Chez les Cronenberg on avait l’illustre père, David, précurseur et roi du body horror malgré quelques œuvres plus communes. Puis vint le fils, Brandon, apparu il y a quelques années sur un créneau moins gore mais avec des sujets tout aussi particuliers et dérangeants tels que les troublants « Possessor » et « Infinity Pool ». Et voilà que débarque la fille, Caitlin, avec une œuvre dystopique peut-être un peu plus sage et consensuelle que ses pairs masculins mais tout aussi originale. On sent que les univers qu’ils imaginent viennent du même cerveau familial. Ici le postulat mis en place est génial comme peuvent l’être ceux de série comme « The Leftovers » (et ses 2% de la population qui disparaissent) ou ceux de films tel que l’immense « Les Fils de l’homme » et les femmes qui ne procréent plus: on y voit l’humanité en proie à un effondrement proche à cause de la surpopulation et des changements climatiques. Pour tenter de résorber cela, chaque pays doit euthanasier 20% de sa population sur la base du volontariat contre rémunération. Dans ce contexte, un repas de famille où un père très riche a choisi de se suicider va tourner au vinaigre.

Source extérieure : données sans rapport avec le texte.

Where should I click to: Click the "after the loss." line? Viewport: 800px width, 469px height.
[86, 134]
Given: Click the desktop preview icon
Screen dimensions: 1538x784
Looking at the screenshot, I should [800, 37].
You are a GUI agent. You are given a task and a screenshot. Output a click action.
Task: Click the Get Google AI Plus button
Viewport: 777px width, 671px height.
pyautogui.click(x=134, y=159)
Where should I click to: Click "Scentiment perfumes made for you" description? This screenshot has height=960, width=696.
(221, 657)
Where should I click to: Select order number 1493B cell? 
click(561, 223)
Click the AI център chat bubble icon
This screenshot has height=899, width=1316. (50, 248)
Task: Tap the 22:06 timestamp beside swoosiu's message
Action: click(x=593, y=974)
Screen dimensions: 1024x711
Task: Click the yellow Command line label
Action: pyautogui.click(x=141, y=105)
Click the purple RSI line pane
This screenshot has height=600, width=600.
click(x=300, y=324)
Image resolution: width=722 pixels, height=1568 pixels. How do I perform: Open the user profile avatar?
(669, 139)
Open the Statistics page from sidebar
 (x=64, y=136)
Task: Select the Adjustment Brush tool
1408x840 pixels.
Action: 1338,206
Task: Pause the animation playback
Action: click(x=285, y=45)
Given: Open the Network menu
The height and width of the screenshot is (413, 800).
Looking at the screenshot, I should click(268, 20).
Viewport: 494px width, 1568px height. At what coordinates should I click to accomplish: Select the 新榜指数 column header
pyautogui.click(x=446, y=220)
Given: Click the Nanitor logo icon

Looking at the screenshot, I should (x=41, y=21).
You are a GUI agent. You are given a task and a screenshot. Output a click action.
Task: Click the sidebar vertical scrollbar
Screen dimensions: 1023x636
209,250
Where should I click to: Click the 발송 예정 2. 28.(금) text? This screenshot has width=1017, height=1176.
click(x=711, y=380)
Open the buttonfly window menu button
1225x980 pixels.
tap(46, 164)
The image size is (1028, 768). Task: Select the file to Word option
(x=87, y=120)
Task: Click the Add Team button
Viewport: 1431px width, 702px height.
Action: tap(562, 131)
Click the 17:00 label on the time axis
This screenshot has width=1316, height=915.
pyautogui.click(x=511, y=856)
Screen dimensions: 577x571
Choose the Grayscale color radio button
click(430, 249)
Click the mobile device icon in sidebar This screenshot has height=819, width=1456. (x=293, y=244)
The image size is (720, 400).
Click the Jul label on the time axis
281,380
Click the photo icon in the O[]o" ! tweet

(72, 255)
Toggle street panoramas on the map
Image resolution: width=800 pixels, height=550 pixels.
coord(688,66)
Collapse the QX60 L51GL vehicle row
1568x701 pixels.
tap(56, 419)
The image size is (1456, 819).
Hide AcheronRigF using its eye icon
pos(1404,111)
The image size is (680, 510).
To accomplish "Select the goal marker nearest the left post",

L’idée en elle-même n’est pas bête, presque évidente, au point qu’on se demande pourquoi personne n’y avait encore pensé. Et elle nous apparaît surtout très réaliste que ce soit dans la mise en place de ces mesures extrêmes que dans l’éventualité où une chose similaire arrive un jour. Caitlin Cronenberg s’éloigne donc de la science-fiction ou de l’horreur qui ont caractérisé les œuvres de sa famille pour quelque chose de moins organique mais de plus politique. On sent en effet ici la satire à la fois d’une humanité qui a préféré faire l’autruche avec les changements climatiques et les excès, mensonges et conflits d’intérêts des gouvernements avec leur collusion avec des entreprises privées. Ici c’est une société qui pratique l’euthanasie et collecte les corps, clin d’œil à peine masqué à la période Covid où les mesures arbitraires et complètement folles étaient dictées par des cabinets de conseil tandis que les profits issus de la pandémie allaient aux labos sans qu’il y ait de véritable raisonnement scientifique. On apprécie donc ce premier film qui tire à boulets rouges sur nos dirigeants en pointant déjà du doigt le totalitarisme sanitaire qu’on a pu vivre récemment ainsi que l’inaction climatique.
Visuellement, le « Humane » de miss Cronenberg a de la gueule. Son huis-clos dans ce manoir victorien est visuellement abouti. Et on apprécie le mélange plutôt réussi entre humour (très) noir et corrosif avec l’aspect thriller et une bonne dose de satire politique et sociale. Sur tous ces points c’est convaincant même si elle pêche sur certains aspects et tombe parfois dans les pièges du premier film. Par exemple, tous les comédiens ne sont pas toujours bien dirigés et certains en font trop (Jay Baruchel notamment). Mais, surtout, ce premier long-métrage ne développe pas sa fabuleuse idée de départ comme il le faudrait tout le long du film. Après un premier acte stimulant où ce futur proche et ces lois d’euthanasie volontaire sont expliquées, on aurait aimé que cette vision du futur et ses ramifications soient davantage creusées. La deuxième partie devient un petit jeu de massacre en famille certes efficace mais bien plus classique. Notons, l’excellente composition, presque burlesque, du collecteur incarné par Enrico Colentoni. « Humane » est donc une bonne petite surprise poil à gratter, inventive et bien vue mais qui aurait gagné à voir plus grand avec un tel sujet.